It’s August, and millions of students, teachers, and administrators are headed back to the nation’s college campuses. Colleges predict enrollment will rise in 2022, reversing a decade of decline since a 2010 peak of 21 million students. On par with recent history, two-thirds of high school graduates will enter a 2- or 4-year program this fall.
Even so, the nation’s appetite for college seems to be changing. Financial and cultural changes at universities have altered the cost-benefit calculus for students and families.
What few families can see, at least before they arrive at a college, are the internal forces degrading both the internal and external values of university education.
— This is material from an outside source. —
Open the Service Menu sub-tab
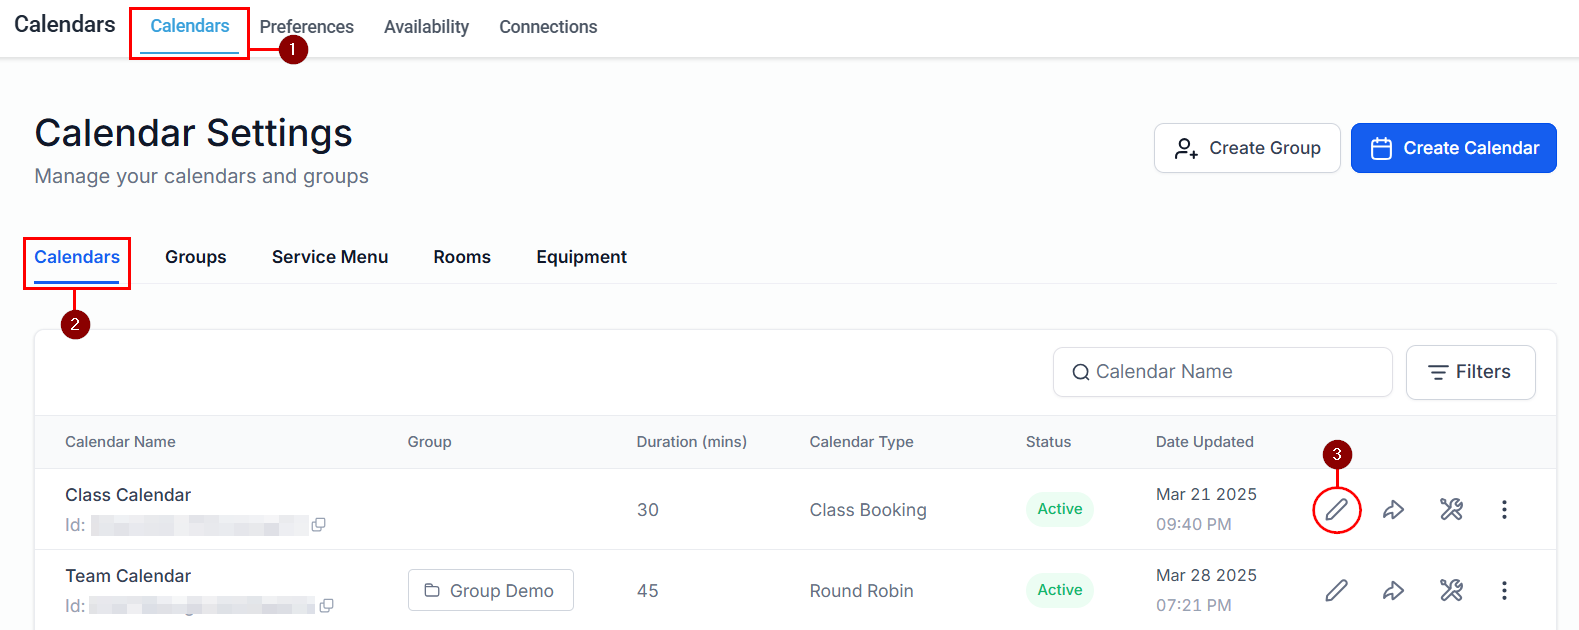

The structure of higher education is in crisis, in far more than dollar-and-cents terms.
The academic magazine Inside Higher Ed published a recent piece reporting that increasing numbers of professors are leaving universities, and leaving academia for good. Careers in private industry, nonprofits, and think tanks, once called “Alternative Academic” or “Altac” jobs, are increasingly attractive to academia’s best minds. In the past, we have sometimes worried that academic research positions, especially at taxpayer-funded universities, lured big thinkers away from industry. But working conditions inside the Ivory Tower may now be pushing in the other direction.
When we imagine professorial life, the prevailing image seems to be of a private university in the 1970s: small, tidy classrooms, a stack of papers, 30 eager students, and dark-paneled offices full of books.
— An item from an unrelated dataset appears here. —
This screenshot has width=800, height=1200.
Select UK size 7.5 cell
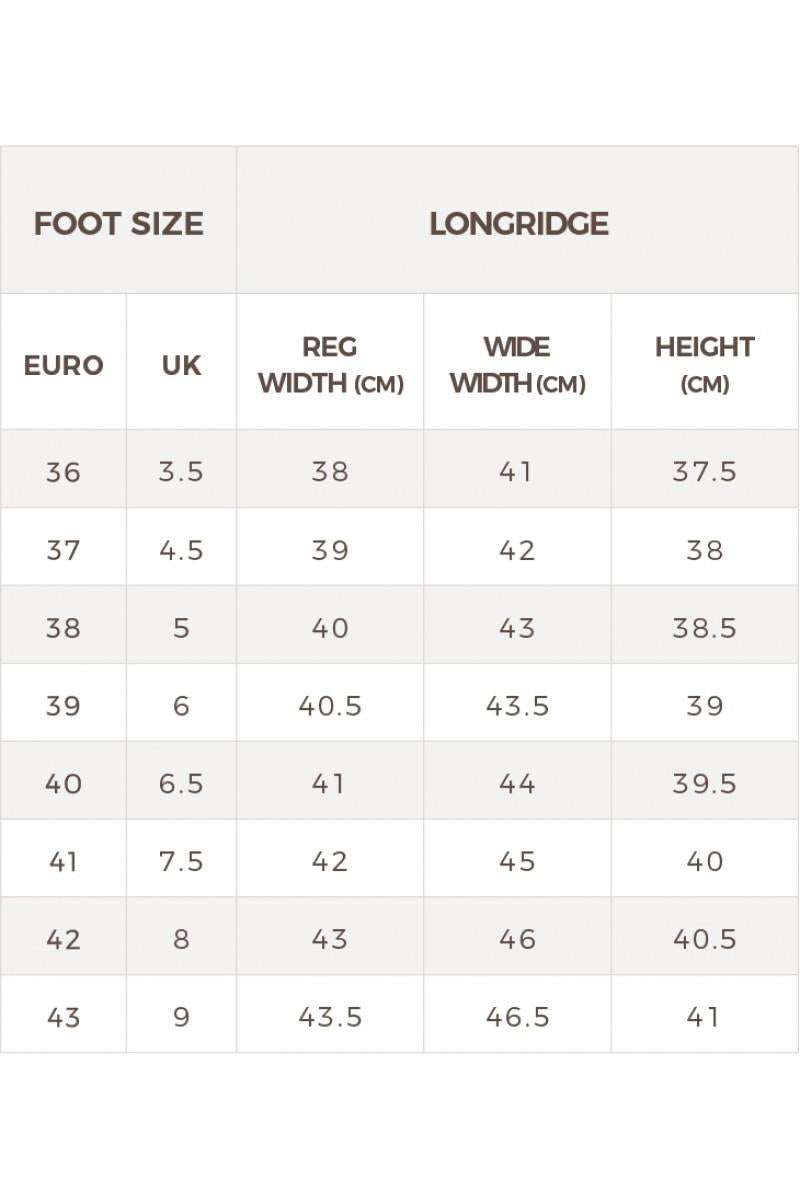tap(181, 861)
Professor salaries have not benefited much from increasing enrollment and tuition. The number of full-time professionals teaching students has remained mostly unchanged, and the salary paid to full-time professors (see stats below) has grown modestly compared to total college costs. Inflation-adjusted faculty salaries rose 9.5 percent over 50 years, while tuition rose 2,580 percent.
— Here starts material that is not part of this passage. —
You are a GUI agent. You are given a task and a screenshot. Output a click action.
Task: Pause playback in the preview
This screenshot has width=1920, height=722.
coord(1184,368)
Average faculty salary (in 2021 dollars):
1970 – 12,710 ($88,763)
1980 – 23,302 ($76,627)
1990 – 42165 ($87,417)
2000 – 60,084 ($94,546)
2010 – 81,873 ($101,740)
2020 – 99,754 ($104,440)
Moreover, a smaller percentage of teaching faculty are earning “faculty” wages than ever before. In 1970, tenured and tenure-track professors made up 78 percent of all teaching faculty. Now that percentage has reversed, with 73 percent of faculty positions being “adjunct” or “contingent,” and just one professor in five actually tenured.
Colleges are replacing tenure-track jobs with part-time faculty and adjuncts who teach for a low per-course rate (just $3,000 per course, on average, up to $10,000 at elite schools). Despite having the same academic credentials as their tenured counterparts, most adjuncts make less than $50,000 annually, and receive no employment benefits.
The job security of university faculty was once unrivaled anywhere in the professional market, but two-thirds now teach on term-to-term or one-year contracts. Academic freedom, one of the most coveted of faculty privileges, is nonexistent when contracts can be dropped without giving a reason or recourse (we will ignore, for now, the immense pressure of all faculty to toe a political line). Instead of a lovingly crafted syllabus reflecting individual expertise, adjuncts are often assigned large-scale, repetitive introductory courses with pre-assigned texts and rubrics. Perhaps that’s just as well, since most adjuncts don’t know what, or whether, they’re teaching until students are registered, just a few weeks before the first day. They don’t even have offices.
While many adjuncts are superb teachers, the college experience for the student suffers. Despite paying higher-than-ever tuition, students are more likely taught, especially in the first two years, by overworked, under-paid contingent instructors, or graduate students. Their work will often be graded by teaching assistants. Their first year professors won’t teach a sequence of courses, so they can’t form relationships or follow a trusted guide to a future specialty, or know someone well enough to get a great recommendation letter.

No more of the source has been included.